Admittedly, I am only a recent Avett Brothers fan, drawn in by their 2009 album I and Love and You. So when I got a ticket to see them at the Missouri Theater in Columbia March 2, I went to a veteran listener for his opinion on the band’s live performances. “Totally different experience,” he told me. “Much more raw: punkish even. Harmonious, mountain-man punk.” 
The Low Anthem, a folk-rock group from Rhode Island, opened with a wild variety of instruments and the male singer’s impossibly high vocal range on the soft ballad “Charlie Darwin.” Other members took turns on clarinet, saw, something called a Tibetan singing bowl and cell phones. Explanation: Before playing one of their final songs, the group asked for audience participation. Without describing what the effect would be, crowd members were told to take out cell phones, call their seatmates on speaker phone and hold the phones together. Skeptical. In the end, though, in the darkened theater and accompanied by the hushed final strains of the song, this phone trick produced something like the sound of dozens of electronic crickets. It was a lush end to a set that had started quiet and escalated into raw, funky Americana.
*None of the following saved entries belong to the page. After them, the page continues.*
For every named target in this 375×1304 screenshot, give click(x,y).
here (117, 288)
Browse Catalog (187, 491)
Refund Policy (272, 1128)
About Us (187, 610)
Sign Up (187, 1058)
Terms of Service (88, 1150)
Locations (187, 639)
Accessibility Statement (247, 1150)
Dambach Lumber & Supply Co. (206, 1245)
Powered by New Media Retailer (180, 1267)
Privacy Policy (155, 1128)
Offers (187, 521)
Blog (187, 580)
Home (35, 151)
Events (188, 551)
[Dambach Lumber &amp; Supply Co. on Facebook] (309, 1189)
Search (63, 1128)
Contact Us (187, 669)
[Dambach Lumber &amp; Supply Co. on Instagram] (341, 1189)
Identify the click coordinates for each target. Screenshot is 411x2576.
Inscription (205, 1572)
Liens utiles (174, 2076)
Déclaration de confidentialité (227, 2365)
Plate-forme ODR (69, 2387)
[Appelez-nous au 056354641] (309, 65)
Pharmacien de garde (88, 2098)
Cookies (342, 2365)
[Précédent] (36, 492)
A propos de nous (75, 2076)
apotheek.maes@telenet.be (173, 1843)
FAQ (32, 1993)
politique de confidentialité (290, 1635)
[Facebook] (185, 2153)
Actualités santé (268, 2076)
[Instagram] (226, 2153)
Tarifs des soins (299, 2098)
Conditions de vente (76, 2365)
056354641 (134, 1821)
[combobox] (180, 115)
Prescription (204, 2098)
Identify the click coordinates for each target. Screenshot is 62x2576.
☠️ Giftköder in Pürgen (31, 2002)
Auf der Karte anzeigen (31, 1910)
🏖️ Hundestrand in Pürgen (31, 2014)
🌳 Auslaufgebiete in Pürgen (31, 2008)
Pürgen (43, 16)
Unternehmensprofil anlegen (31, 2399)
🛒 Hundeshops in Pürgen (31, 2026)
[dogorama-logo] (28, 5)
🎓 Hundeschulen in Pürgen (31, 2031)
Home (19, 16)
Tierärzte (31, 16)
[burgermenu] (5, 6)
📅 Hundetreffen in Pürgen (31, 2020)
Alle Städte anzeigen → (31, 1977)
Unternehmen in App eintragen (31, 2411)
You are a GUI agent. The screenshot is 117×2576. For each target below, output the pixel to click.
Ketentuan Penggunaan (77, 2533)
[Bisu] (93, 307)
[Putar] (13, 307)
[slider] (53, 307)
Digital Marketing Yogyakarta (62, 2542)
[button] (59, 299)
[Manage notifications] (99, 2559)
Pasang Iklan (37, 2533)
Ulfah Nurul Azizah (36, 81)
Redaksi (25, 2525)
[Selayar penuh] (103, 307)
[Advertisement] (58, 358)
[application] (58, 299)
Again, being new to the Avett obsession, I wasn’t expecting the level of joyous anticipation and raucous appreciation from the audience. The band opened with “January Wedding” from I and Love and You, but the remainder of the hour-and-a-half set jumped all over their decade-long career. Every one seemed to know the words. Every one had some obscure request from a 2003 EP. Other selections included “Offering,” “Bella Donna,” “Hard Worker,” “Tin Man” and “Kick Drum Heart.”
Midway through the main set, the Avetts brought out the title track from I and Love and You, which ends on the forlorn harmony of those three words. The sold-out crowd was more than singing along—rather, each member seemed to be expressing its fanatic love for the group on stage.
Punk was a good word to describe it as the three (or four or five, depending on the song) band members jumped around with guitar, banjo and upright bass during “Shame” and the rowdy finale of crowd-favorite “Laundry Room.” The experience also resembled some kind of Southern church evangelization. The band’s infectious enthusiasm and shouted lyrics fed the giddy, beaming crowd. Guitarist and sometimes-vocalist Seth Avett took the stage for the “Slight Figure of Speech” encore with the graciousness the band displayed throughout the show. He said, “We would love nothing more than to play another! Thanks for asking.”